Ах, эта ее новая любовь! Малфрида только теперь догадалась, как ей нужно было кому-то высказать то, что творилось в ее душе. И то, как сразу приглянулся ей Калокир, и то, как понравилось ей его восхищение волшебством, которое не пугало патрикия, а, наоборот, влекло. Как подумала тогда – а не ее ли это суженый, который полюбит ее еще сильнее за умение колдовать? А как заботился он о ней, как любил, как баловал! Никаких забот с ним не знала. И так хорошо было, что порой думала – век бы с ним прожила, детей бы ему рожала, от колдовства отказалась бы… Вот как любила. А он… Он невестой своей иную назвал. Ромеи, они все наперед продумывают. Вот Калокир и тешился с ведьмой, даже княжьего гнева не убоялся, а сам лишь о невесте своей думал. Невеста его рода царского. Для такого, как Калокир, это важнее любой страсти и сердечной привязанности. Он и Святославу похвалялся, что невеста его в Царьграде и что они поженятся, как только ведьма ему наскучит. И уговорились они, что Малфриде о том ни слова говорить не станут: мол, незачем ей знать…
Малфрида говорила, а сердце надрывалось от боли. И слезы горючие сами текли из глаз. А ведь дала же зарок, что горевать по обманщику больше не станет! Но снится он ей, тянет к нему, хочется его утешить… Потому что таким грустным снится, зовет все время…
Она горько вздохнула, и Коста, жалея ее, спросил:
– А не поторопилась ли ты сбежать от него? Может, ему Феодора цареградская только затем и нужна, чтобы новости передавать да следить, что и как у престола. А тебя он страстно желал. Ты уж прости, древлянка, но я ведь следил за вами, знаю, как вам хорошо было вместе. То вы дурачились, как дети малые, то скакали по лесам на резвых конях, то ласкались…

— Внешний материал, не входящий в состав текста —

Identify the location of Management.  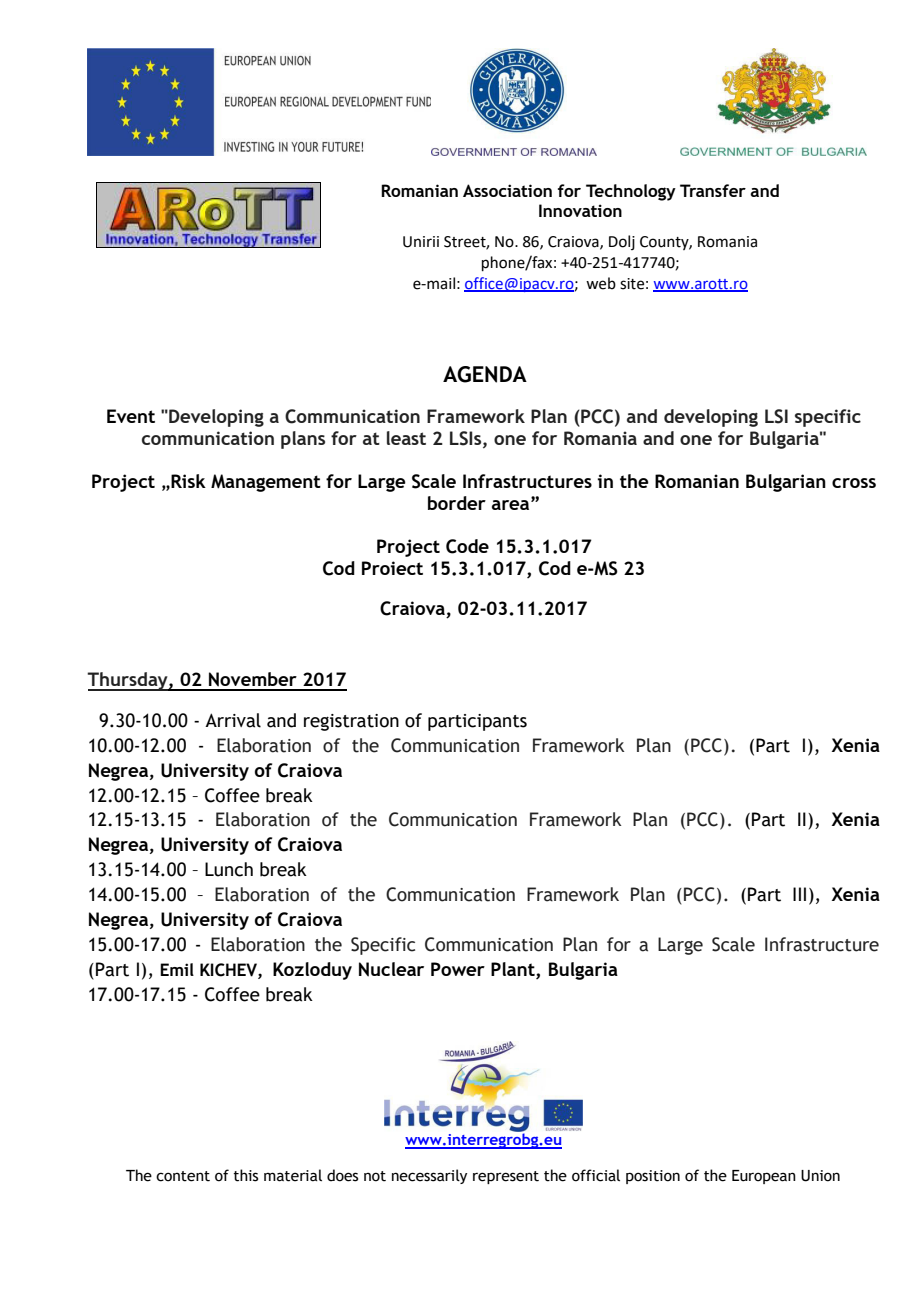
(266, 483).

– Замолчи! – замахнулась на него Малфрида. – Если и тянет меня к нему, что с того? Ко мне вон и Свенельда одно время тянуло, но потом выбрал саму княгиню, к ней от меня ушел. И Калокир такой же. Он о цесаревне цареградской мечтал… Когда муж стремится стать значительнее и обрести власть, его даже силой Лады не удержать.

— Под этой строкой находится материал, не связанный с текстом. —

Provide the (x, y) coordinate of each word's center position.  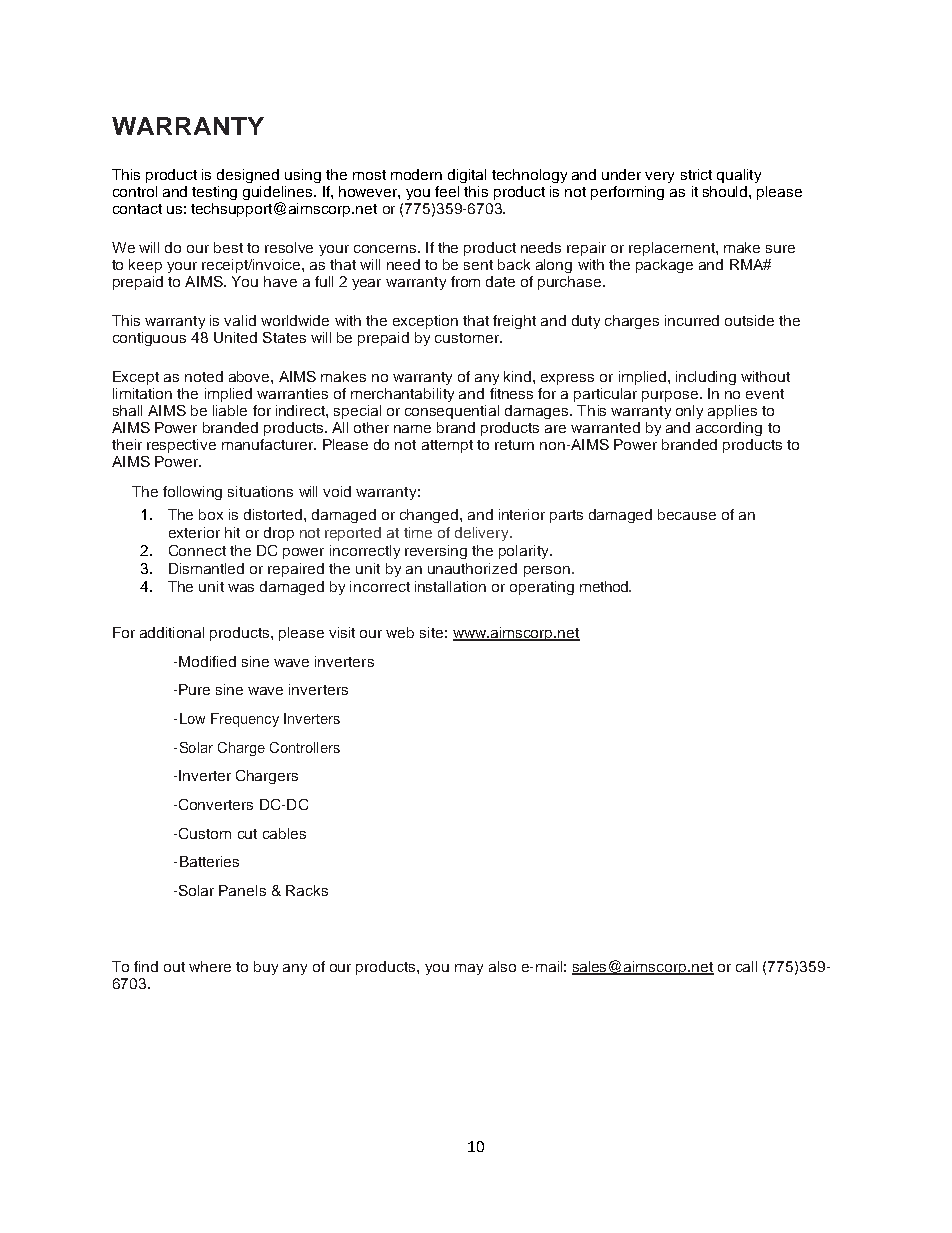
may (469, 969)
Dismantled (206, 568)
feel (447, 191)
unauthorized (472, 568)
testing (214, 193)
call (746, 966)
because (687, 514)
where (210, 966)
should (726, 191)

Коста больше ничего не спрашивал. Отодвинулся, сидел хмурый, задумчивый. Долго сидел. Малфрида же, наплакавшись вволю, стала утихать – опустошенная, усталая. Казалось: вот выскажется, облегчит душу – и отступит тоска. Но на деле только обессилела и не заметила, как уснула. И опять привиделся Калокир, опять звал ее, искал, метался… И она думала во сне – не вернуться ли? И от этой мысли даже успокоилась во сне.
Обычно Малфрида даже сквозь сон чувствовала, когда неслышно подходил слепой Расате. Но после душевного волнения спала уж больно крепко. А проснулась от негромкого разговора. Приподняла веки – Расате стоит подле Косты, а тот говорит:
– Присядь подле меня, повелитель. Признаться тебе кое в чем хочу. И это важно.
Наблюдая за ними из-под ресниц, Малфрида заметила, как по спокойному безглазому лицу колдуна прошла некая тень – словно брезговал подневольным волхвом, но потом все же опустился на каменный выступ. Теперь он сидел так близко к Малфриде, что если бы она натянула удерживающую веревку, могла бы и дотронуться до его длинных седых волос, падающих по спине почти до камня, на котором он устроился. Лица слепого она не могла видеть, зато хорошо видела Косту. И почудилось ей, что хоть и обращается волхв к Расате, но поглядывает в ее сторону, словно следит украдкой. Однако видел он в темноте не так хорошо, как ведьма, а лишь немногим лучше обычного смертного. Коста даже как-то сказал ей: потому и различаю все в этом мраке, что глаза к нему давно привыкли.